• **WHAT YOU NEED TO DO**: Looking at the entries, say how many lines contain the string "computer". Offer nothing besides the number.

Records contained in a dataset:

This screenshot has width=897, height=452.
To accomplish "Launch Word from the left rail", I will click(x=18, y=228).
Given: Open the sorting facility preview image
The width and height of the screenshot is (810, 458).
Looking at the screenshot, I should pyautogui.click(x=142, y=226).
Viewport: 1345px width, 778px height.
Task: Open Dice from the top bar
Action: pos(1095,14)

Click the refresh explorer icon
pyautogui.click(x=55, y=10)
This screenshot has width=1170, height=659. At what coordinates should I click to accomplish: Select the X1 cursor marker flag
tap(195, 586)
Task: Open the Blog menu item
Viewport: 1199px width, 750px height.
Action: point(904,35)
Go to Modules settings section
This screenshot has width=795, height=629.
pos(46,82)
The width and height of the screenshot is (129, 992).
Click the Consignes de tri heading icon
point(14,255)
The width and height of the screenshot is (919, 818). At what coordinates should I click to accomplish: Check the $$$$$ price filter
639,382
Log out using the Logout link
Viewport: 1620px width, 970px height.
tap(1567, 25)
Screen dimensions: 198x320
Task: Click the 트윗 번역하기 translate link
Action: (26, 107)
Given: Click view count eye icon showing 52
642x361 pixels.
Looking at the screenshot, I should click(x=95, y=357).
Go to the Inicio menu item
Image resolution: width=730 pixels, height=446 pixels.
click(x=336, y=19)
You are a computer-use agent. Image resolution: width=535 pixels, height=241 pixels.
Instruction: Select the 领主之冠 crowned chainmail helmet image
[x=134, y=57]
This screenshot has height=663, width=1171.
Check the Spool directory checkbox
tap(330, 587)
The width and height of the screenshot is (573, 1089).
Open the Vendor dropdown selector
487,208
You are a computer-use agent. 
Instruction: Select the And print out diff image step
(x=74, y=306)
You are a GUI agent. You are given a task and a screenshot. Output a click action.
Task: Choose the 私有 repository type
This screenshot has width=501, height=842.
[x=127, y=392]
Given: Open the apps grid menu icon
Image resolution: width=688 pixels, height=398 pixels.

• **RESULT OF THIS TASK**: 2